De tus correrías por el cementerio o la iglesia sin comentarios ya se sabe, todas hemos pasado por esa edad y hemos hecho esas cosas o similares.
Os cuento una mia, aprendi a bailar la "yenka" en el atrio de la iglesia de mi pueblo, no os digo más.
La yenka era un baile de mi época, os lo aclaro porque vosotras seguro que no habéis oido hablar núnca de él.
Besicos.

Lorena dijo...

Carmen: Izquierda, izquierda, derecha, derecha, delante, detrás, un, dos, tres!!, claro que he bailado la yenka!!!, montones de veces además!, eso sí, no en la iglesia como tu. Yo allí iba al ataque de risa y a entonar sin hacer demasiados desafines el Kyrie Eleison, jajajaja, besotes Carmen!!

Paulittta dijo...

No he estado en el de Castellón, pero sí en el cementerio nuevo de Valencia y no me gustó nada, mi pobre abuelo está en el cuarto piso!! Me parece horrible que una vez muerto te metan en una estanteria... pero es lo que hay!

En el cementerio de la Pobla estuve este verano y me impresionó muchísimo porque me puse a mirar las fotos y conocía a muchísimos vecinos.
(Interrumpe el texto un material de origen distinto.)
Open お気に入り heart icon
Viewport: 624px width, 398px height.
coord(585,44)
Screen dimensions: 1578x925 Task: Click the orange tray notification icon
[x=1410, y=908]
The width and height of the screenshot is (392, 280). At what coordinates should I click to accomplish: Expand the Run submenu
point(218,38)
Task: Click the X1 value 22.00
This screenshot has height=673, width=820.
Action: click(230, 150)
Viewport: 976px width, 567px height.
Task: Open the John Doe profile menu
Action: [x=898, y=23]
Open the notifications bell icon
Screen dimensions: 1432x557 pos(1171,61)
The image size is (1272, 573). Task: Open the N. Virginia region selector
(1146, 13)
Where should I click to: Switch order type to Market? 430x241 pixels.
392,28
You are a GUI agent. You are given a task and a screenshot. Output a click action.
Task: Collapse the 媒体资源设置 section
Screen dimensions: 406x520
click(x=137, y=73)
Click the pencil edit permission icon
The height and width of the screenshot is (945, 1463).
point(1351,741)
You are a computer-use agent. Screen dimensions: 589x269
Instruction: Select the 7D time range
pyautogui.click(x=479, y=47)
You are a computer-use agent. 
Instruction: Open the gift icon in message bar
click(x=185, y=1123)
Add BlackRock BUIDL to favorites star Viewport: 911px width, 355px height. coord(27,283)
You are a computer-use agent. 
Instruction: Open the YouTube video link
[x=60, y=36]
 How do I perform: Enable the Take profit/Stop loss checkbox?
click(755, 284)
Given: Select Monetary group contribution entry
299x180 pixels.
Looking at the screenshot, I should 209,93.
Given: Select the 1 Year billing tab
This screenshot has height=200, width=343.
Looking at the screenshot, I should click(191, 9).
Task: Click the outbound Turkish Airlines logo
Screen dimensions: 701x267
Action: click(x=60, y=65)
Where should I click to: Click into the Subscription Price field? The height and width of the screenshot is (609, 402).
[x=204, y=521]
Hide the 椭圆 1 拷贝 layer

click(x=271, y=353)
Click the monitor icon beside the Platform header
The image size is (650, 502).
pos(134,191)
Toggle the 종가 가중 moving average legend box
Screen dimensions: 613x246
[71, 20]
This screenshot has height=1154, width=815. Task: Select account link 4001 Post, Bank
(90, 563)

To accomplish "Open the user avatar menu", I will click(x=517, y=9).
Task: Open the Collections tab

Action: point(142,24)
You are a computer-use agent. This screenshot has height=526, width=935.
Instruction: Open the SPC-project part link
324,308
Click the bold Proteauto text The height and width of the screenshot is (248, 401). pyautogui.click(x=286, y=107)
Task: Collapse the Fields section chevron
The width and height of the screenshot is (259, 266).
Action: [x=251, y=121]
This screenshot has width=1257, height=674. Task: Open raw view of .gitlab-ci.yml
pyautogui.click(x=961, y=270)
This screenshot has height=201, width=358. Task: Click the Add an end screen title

No sé, me pareció un poco macabro que todos me miraran tan contentos (como tú dices), mientras están dentro de esas cajas...

No sé, pero me parece más bonito los cementerios de las películas americanas: campos de cesped con unas losas pequeñitas donde la gente pasea con la tranquilidad del campo. Es una lástima que aquí no se haga parecido :-(

besssisssssss

Lorena dijo...

Paulitta: Pues sí, da menos miedo morirse si vas a parar a un parque que sea bonito. En el norte también son así los cementerios, los niños juegan y tienen "vida", a mí eso me gusta y me quita un poco de mal rollo, supongo que es nuestra cultura. Besotes guapa!

JAVIER dijo...

En Méjico lo celebran al ritmo de rancheras, con guitarras, guitarrones y comida, mucha comida. Los cementerios son de colores y en las casas ponen un altar con velas y ofrendan comidas y bebidas por el alma de los que ya no están. Es una fiesta.
Yo todavía voy con mi familia el 1 de Noviembre a hacer la visita a los que se me fueron, y cada año se me hace más duro. Un abrazo

Lorena dijo...

Javier: ^Pues sí, hay lugares en que lo transforman en una fiesta bonita, y lugares en los que te falta el aire y como tu dices se hace difícil, porque es que esas visitas ¡remueven tantas cosas por dentro!, al fin y al cabo, es meter el dedo en la parte más sensible del alma. ¡Ánimo! y un abrazo fuerte!!

Alicia dijo...

A mi siempre me daban miedo los cementerios hasta que vine a Estocolmo, porque aquí son como parques. Mucha gente va a leer un libro, ninos juegan, hay árboles, cesped, flores... lo dicho, son muy bonitos. Los cementerios espanoles son horribles, sobre todos los de ciudades grandes donde a los muertos se les entierra en pisos. Besitos

Lorena dijo...

Alicia: Es cierto Alicia, pienso exactamente como tu. La muerte la hacemos mucho más fea de lo que parece ya de por sí. Bueno, a ver si prontito puedo darme un paseo por los cementerios suecos y disfrutarlos, que sólo con eso ya me conformo. Un abrazote!